⟨
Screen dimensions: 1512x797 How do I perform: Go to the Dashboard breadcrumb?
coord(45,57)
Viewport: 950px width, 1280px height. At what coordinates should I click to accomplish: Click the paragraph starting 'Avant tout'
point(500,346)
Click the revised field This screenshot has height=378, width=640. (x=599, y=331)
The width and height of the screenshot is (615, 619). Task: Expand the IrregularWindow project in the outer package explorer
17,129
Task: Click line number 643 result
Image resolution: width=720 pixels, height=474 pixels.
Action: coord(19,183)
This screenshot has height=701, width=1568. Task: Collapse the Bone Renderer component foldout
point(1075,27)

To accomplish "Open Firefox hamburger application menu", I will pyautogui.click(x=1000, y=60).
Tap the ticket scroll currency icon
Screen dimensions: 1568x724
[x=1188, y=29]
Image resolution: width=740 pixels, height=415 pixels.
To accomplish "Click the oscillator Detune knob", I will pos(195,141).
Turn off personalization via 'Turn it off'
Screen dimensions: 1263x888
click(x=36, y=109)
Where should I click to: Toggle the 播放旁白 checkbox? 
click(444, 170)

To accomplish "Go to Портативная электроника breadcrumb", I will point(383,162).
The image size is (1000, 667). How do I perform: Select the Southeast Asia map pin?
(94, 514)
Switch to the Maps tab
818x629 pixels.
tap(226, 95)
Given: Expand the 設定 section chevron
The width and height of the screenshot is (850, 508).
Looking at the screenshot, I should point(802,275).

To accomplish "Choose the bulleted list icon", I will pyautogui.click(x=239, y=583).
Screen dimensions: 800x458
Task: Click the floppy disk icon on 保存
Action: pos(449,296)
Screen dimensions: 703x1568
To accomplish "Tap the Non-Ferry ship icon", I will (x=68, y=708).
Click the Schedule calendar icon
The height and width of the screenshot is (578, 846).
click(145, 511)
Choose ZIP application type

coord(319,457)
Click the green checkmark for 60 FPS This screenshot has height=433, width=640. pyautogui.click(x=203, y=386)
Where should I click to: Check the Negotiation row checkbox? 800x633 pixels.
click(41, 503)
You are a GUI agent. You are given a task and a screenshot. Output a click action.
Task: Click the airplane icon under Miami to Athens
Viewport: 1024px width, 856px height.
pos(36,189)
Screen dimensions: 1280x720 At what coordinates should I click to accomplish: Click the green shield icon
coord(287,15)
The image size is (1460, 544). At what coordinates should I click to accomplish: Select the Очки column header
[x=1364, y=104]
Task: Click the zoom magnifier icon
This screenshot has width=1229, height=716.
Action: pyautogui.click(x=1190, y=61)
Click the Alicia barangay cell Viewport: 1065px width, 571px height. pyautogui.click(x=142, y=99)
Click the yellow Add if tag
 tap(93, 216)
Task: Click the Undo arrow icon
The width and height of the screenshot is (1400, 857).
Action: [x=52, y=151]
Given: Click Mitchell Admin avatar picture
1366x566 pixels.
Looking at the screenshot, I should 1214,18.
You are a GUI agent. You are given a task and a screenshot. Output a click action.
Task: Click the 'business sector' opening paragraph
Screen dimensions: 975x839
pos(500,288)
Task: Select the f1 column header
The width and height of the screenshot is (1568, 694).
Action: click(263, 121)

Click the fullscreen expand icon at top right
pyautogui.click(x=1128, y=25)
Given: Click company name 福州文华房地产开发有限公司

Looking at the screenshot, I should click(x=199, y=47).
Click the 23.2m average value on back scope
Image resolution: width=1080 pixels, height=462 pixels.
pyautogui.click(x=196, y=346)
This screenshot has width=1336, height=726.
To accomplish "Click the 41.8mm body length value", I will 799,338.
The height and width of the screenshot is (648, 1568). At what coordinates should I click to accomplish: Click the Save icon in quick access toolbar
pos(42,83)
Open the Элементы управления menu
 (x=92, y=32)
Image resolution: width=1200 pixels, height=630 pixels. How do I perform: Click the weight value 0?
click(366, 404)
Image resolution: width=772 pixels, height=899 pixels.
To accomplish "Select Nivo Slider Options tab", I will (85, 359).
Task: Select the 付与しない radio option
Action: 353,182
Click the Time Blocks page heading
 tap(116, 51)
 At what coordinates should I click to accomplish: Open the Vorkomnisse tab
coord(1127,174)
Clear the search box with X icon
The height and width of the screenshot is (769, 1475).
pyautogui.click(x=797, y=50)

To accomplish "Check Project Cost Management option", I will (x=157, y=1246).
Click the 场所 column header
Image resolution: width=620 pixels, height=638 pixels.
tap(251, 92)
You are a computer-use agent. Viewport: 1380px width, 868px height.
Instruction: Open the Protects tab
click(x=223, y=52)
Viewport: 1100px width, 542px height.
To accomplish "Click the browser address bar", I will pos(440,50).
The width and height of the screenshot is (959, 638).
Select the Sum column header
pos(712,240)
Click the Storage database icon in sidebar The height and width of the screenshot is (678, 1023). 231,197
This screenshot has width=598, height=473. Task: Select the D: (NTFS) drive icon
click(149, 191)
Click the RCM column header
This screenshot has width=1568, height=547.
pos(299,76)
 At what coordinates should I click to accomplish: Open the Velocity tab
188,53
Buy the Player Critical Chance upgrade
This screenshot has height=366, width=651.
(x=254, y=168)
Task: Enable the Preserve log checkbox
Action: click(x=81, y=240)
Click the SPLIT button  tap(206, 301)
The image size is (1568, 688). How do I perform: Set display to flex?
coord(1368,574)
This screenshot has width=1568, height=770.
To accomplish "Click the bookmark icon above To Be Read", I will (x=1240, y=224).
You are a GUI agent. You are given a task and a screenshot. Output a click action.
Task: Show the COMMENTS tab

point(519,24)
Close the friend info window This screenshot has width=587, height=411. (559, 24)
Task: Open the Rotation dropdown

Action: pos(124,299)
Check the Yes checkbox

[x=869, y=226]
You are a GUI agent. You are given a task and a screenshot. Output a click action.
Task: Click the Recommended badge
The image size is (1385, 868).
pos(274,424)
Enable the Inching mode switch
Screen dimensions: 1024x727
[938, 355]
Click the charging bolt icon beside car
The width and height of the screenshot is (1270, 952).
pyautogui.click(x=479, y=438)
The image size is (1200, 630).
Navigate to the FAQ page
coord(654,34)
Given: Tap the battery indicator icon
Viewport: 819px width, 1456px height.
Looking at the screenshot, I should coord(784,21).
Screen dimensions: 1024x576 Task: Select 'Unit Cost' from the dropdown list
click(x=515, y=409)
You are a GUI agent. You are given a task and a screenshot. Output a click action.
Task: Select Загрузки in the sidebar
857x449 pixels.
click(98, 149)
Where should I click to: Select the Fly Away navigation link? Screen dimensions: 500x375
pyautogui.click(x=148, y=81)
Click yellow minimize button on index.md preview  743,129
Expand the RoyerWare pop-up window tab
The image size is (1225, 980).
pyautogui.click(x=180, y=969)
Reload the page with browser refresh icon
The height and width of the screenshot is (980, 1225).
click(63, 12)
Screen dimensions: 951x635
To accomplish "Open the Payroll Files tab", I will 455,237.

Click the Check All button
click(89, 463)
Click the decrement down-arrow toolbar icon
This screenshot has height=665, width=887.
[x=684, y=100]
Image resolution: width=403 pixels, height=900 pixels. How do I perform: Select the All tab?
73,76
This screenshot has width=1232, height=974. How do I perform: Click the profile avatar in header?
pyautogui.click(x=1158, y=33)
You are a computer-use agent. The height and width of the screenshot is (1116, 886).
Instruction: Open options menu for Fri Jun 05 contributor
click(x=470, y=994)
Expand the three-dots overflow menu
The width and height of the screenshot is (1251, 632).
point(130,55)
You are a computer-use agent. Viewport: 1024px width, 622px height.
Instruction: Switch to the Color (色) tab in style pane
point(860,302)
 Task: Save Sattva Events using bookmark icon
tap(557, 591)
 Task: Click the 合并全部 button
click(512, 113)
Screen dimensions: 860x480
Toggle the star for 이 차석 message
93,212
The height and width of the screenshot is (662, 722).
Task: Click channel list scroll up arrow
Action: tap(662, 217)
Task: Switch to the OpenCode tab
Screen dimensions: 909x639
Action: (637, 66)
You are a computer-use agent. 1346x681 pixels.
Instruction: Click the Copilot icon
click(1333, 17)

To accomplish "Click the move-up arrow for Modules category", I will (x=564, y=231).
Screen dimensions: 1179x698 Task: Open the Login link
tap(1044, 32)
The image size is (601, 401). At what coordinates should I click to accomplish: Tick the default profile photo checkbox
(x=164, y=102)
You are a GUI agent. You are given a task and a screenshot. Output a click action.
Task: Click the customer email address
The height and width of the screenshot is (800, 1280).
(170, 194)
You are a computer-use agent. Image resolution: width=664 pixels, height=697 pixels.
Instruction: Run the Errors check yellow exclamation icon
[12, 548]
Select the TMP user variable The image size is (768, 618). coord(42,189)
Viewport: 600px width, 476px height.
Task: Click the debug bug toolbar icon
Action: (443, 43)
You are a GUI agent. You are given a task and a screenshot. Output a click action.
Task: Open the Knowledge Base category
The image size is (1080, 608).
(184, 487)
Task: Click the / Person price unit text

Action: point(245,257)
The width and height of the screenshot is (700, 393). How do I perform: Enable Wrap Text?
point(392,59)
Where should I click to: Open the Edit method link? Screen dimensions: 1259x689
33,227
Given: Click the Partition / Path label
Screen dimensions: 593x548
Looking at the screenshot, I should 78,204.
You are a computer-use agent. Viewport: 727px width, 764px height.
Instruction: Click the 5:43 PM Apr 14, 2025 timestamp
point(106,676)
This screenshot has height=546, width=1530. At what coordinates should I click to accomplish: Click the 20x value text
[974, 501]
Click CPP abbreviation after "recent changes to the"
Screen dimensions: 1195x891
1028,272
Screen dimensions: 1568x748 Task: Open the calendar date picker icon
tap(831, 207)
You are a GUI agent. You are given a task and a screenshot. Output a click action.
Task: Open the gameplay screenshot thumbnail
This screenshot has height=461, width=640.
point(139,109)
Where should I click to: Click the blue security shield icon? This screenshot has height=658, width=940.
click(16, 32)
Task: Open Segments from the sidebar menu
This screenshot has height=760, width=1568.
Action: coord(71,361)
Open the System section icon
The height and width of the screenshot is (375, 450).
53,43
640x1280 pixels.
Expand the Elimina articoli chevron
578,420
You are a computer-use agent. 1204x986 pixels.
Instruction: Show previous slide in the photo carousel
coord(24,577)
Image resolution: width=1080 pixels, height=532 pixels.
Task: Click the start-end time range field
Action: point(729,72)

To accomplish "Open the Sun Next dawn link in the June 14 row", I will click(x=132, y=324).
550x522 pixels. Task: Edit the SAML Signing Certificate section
⟩
> [Work to complete] Which lines above hold the string "category"? Please copy all of them.

> [Exercise result]
To accomplish "Click the move-up arrow for Modules category", I will (x=564, y=231).
Task: Open the Knowledge Base category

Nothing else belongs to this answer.